Supplementary tables: Within Table S1, please provide a legend with abbreviations written out in full and provide the thresholds defined as normal range.
Thank you. Supplementary Table S1 was revised. We added a legend defining hematological abbreviations, including Hb, LYM, MCV, MON, MPV, NEUT, PLT, ESR, and WBC. We also added the specific reference intervals used to define low, normal, and high values.
Supplementary tables: Within Table S2, please clarify whether glucose is random or fasted.
Thank you. Supplementary Table S2 was revised to clarify glucose sampling. We added that glucose values in the patient group represent random/non-fasting blood glucose measured at admission, whereas blood samples from controls were obtained under fasting conditions. This clarification was also added to the Methods section.
Supplementary tables: Consistency in bilirubin labeling would be helpful.
Thank you. We harmonized bilirubin terminology throughout the manuscript and supplementary materials. We now use direct (conjugated) bilirubin and indirect (unconjugated) bilirubin consistently where relevant.
Dataset: Participant ID and “encrypted name, nation” may contain identifying information. Please consider whether further anonymization is needed.
Thank you. We carefully reviewed and revised the dataset. The dataset file deposited in Zenodo was additionally anonymized. Potentially identifying or non-essential fields, including the encrypted name and nationality-related field, were removed. The dataset now retains anonymized participant IDs and the variables required for reproducibility of the analysis.

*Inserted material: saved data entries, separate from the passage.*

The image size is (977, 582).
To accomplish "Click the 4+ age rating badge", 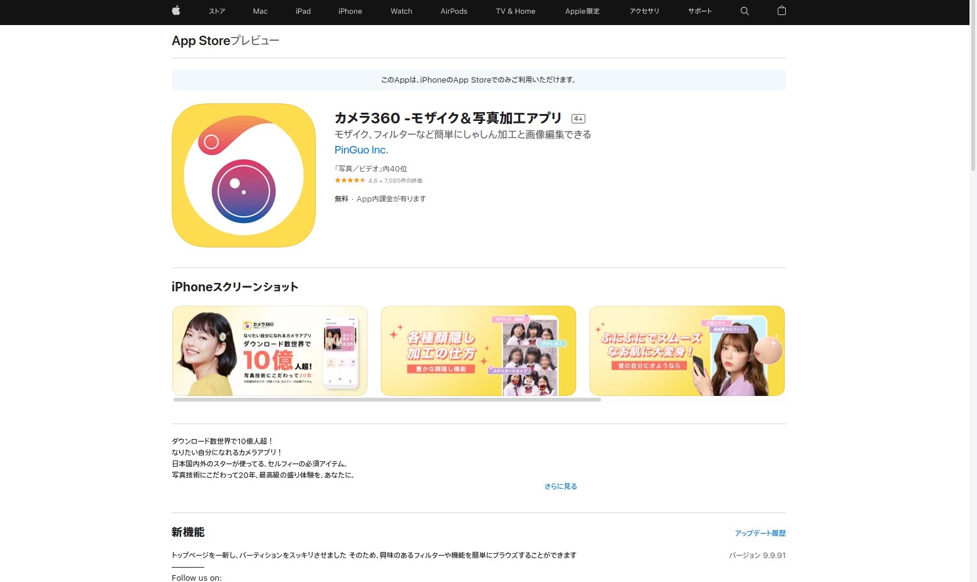I will click(578, 118).
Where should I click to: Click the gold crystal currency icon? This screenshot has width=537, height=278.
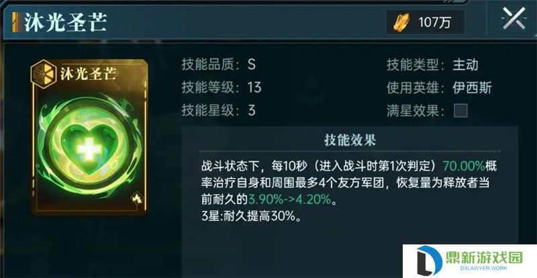tap(399, 23)
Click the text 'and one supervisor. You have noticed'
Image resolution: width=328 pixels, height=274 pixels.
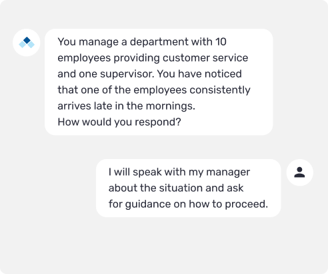click(149, 74)
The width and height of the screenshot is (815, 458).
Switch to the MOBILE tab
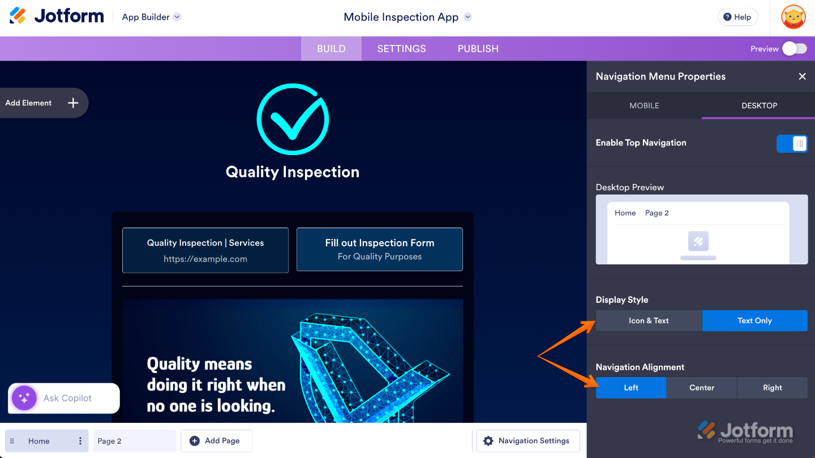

Dataset: The “note” column contains comorbidity information not required for replication and may be identifying if specific dates are included. Please consider removing this column.
Thank you. We removed the free-text note column from the dataset to reduce re-identification risk. Comorbidity-related information necessary for the analysis is retained in structured, analyzable variables, while potentially identifying free-text information was removed.
Additional data and references
During the revision, we also checked the reference list and corrected/replaced several references where needed to ensure that all cited sources accurately support the corresponding statements. The Zenodo repository was updated to include the additionally de-identified underlying dataset and clarified extended data files. No changes were made to study groups, statistical analyses, numerical results, or reported conclusions.
We are grateful to the reviewer for the detailed and constructive comments. We believe that the revised version is clearer, more transparent, more cautious in interpretation, and better aligned with the available data and reporting standards.